INSTRUCTION:
Resume the article on the Pearl River County cold snap, which appears below ahead of the rows, and pick up right after its final sentence.

EXCERPTED TEXT:
Segment Open
Area cold snap dangerous to all
Published 3:53 pm Wednesday, January 6, 2010
Figuring in the wind chill for Thursday night, temperatures are expected feel like the single digits and unless precautions are taken, exposed water pipes can and will freeze and burst, pets and livestock could possibly be harmed, and people can experience a wide range of cold-related injuries from the curious child sticking his tongue on a frosty pipe and getting it stuck; to frostbite; to a person suffering from hypothermia when exposed to the cold for too long and possibly death.
With a hard freeze expected over the next four days for Pearl River County and cold not experienced in the area in more than a dozen years, the National Weather Service is warning people to be pro-active against the cold weather.
“There is good news and there is bad news,” said National Weather Service meteorologist Phil Grigsby. The good news, he said, is that with temperatures in the mid-20’s last night, tonight there would be a slight warming of a few degrees. “Wednesday into Thursday there is going to be a little warming,” said Grigsby, adding that with a 60 percent chance of rain Thursday evening, a mix of snow or sleet could occur. “It won’t last that long,” said Grigsby of the snow. “We do not expect any accumulation.”
Segment Closed
Collected data entries
Segment Open
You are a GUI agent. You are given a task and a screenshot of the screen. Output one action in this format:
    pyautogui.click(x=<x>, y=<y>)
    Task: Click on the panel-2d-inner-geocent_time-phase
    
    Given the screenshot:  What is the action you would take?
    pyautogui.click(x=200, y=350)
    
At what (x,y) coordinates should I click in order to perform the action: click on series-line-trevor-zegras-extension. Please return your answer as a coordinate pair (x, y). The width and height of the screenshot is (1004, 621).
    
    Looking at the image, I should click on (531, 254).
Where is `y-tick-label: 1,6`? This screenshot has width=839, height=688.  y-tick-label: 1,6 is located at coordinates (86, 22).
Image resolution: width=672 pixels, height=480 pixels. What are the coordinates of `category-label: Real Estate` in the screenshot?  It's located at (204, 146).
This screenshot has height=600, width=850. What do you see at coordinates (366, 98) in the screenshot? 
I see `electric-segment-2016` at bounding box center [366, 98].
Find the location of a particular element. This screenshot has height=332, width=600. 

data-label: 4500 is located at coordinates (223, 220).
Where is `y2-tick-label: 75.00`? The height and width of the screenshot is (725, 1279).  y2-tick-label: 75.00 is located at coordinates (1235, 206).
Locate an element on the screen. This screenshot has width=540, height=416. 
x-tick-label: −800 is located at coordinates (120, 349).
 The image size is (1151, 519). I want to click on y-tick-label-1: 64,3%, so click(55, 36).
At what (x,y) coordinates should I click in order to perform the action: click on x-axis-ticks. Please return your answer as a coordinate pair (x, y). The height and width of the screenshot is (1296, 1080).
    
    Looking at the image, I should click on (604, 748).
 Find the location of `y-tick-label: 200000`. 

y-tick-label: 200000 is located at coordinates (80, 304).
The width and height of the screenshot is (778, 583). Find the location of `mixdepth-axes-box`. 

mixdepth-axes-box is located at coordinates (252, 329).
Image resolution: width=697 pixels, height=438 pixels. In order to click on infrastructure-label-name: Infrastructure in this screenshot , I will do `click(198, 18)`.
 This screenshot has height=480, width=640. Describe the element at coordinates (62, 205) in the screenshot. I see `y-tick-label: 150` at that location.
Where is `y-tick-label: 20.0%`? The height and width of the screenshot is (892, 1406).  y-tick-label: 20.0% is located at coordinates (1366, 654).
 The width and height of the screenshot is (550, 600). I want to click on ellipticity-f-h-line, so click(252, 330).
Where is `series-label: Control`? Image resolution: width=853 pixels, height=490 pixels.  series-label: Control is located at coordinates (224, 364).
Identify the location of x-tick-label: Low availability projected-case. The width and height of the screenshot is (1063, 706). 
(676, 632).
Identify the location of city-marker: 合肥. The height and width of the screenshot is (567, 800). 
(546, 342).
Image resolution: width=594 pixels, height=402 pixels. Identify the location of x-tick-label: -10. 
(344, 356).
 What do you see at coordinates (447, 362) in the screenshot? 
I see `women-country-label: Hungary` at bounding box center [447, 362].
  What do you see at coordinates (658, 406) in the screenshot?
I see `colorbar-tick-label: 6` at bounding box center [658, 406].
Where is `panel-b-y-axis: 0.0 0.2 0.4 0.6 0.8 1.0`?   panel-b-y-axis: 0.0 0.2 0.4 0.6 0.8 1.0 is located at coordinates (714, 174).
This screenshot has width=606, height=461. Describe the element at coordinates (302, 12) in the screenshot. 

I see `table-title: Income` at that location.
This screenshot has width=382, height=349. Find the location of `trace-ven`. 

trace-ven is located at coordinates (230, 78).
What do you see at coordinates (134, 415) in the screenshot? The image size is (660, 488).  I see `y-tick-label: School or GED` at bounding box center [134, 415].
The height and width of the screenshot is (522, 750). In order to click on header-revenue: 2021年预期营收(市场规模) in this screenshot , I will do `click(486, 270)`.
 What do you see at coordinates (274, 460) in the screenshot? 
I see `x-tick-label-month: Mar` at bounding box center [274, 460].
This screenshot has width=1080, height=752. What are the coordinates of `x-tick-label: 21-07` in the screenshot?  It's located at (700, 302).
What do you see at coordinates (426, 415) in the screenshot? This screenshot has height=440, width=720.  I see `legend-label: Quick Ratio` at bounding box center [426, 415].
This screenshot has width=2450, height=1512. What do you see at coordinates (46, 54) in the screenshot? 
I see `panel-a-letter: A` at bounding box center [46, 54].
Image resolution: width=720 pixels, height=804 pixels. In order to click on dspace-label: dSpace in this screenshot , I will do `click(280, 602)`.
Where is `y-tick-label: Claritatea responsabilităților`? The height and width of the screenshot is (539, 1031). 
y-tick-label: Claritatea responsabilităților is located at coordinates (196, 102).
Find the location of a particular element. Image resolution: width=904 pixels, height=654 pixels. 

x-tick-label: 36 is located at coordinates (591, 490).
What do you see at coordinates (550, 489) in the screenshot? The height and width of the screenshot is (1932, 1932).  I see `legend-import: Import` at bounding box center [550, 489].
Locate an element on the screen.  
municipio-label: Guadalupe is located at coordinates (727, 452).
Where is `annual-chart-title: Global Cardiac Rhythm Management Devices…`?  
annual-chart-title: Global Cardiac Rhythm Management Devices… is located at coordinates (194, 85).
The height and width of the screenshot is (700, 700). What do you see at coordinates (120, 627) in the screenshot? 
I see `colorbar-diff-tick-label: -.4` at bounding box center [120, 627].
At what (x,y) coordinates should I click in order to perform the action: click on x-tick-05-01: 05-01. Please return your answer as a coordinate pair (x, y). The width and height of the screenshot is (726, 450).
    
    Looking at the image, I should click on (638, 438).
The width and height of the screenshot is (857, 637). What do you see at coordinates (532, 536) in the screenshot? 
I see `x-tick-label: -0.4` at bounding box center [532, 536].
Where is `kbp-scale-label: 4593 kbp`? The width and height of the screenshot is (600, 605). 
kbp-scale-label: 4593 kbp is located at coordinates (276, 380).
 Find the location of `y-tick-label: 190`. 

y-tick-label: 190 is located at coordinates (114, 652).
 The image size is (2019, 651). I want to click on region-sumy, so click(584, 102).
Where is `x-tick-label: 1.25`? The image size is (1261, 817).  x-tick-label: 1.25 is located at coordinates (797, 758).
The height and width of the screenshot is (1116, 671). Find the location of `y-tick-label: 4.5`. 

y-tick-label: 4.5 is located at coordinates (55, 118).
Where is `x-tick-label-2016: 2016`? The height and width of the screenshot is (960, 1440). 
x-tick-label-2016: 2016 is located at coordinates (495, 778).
Segment Closed
ANSWER TO THE PROBLEM:
But, he added, with a 15 m.p.h. wind forecast for Thursday night, the wind chill factor would make the air feel like it is in single digits instead of the mid-20’s. “We are expecting a wind chill in single digits,” said Grigsby.
The bad news, he continued, is that once the warm front passes through, Picayune can expect temperatures to drop even more. “The bad news is it is going to get a lot colder,” he said. “The coldest in this region since probably 1989.”
Grigsby said NWS was forecasting temperatures as cold as 10 degrees for Friday night, but that by then, the wind would have dropped off and not be a factor. “This is a very significant cold snap,” said Grigsby, adding that parts of the county may be lucky enough to get as warm as 14 or 15 degrees. The high for Saturday is only expected to reach 30 degrees.
Most importantly, said Grigsby, is that the cold spell Picayune and the surrounding areas is forecast for is dangerous enough for people to take precautions against it. He went onto to explain that once the temperature drops below freezing, exposed pipes and hardware become vulnerable to freezing and bursting. “Once it hits 25 degrees, that is when you start to really see problems with pipes freezing,” he said.
To protect water pipes, Grigsby suggested wrapping them with pipe insulation and maybe letting faucets drip very slowly.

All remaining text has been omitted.